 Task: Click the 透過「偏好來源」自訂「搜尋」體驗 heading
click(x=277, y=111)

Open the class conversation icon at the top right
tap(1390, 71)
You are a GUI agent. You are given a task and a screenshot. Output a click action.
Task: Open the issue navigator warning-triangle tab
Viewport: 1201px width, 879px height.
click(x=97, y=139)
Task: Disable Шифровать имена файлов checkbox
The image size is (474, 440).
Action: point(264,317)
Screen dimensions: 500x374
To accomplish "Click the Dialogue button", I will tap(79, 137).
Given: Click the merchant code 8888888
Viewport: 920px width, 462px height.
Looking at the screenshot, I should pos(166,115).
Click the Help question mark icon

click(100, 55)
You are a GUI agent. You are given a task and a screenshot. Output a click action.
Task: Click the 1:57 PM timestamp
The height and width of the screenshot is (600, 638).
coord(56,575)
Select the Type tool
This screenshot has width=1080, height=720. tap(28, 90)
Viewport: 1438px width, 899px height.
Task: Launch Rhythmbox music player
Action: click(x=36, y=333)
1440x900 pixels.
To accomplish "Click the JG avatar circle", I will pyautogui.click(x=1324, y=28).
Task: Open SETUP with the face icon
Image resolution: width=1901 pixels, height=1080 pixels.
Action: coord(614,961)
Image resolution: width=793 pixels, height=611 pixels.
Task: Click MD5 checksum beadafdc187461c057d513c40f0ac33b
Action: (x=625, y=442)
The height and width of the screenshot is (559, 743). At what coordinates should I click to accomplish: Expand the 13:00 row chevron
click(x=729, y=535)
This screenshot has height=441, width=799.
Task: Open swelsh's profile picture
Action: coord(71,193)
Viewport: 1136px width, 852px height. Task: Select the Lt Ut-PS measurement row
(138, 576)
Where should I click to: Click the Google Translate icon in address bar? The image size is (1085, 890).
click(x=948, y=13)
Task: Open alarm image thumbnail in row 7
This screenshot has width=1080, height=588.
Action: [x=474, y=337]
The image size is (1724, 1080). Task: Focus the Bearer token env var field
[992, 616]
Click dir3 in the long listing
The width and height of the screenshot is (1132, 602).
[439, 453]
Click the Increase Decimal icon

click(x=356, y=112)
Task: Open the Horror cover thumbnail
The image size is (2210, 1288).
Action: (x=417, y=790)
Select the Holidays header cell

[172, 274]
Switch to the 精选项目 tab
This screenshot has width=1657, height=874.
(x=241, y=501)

• **Your assignment**
Using the records above, repeat exactly the lines from the first one through the line with "Task: Click the 1:57 PM timestamp".

• **Output for this exercise**
 Task: Click the 透過「偏好來源」自訂「搜尋」體驗 heading
click(x=277, y=111)

Open the class conversation icon at the top right
tap(1390, 71)
You are a GUI agent. You are given a task and a screenshot. Output a click action.
Task: Open the issue navigator warning-triangle tab
Viewport: 1201px width, 879px height.
click(x=97, y=139)
Task: Disable Шифровать имена файлов checkbox
The image size is (474, 440).
Action: point(264,317)
Screen dimensions: 500x374
To accomplish "Click the Dialogue button", I will tap(79, 137).
Given: Click the merchant code 8888888
Viewport: 920px width, 462px height.
Looking at the screenshot, I should pos(166,115).
Click the Help question mark icon

click(100, 55)
You are a GUI agent. You are given a task and a screenshot. Output a click action.
Task: Click the 1:57 PM timestamp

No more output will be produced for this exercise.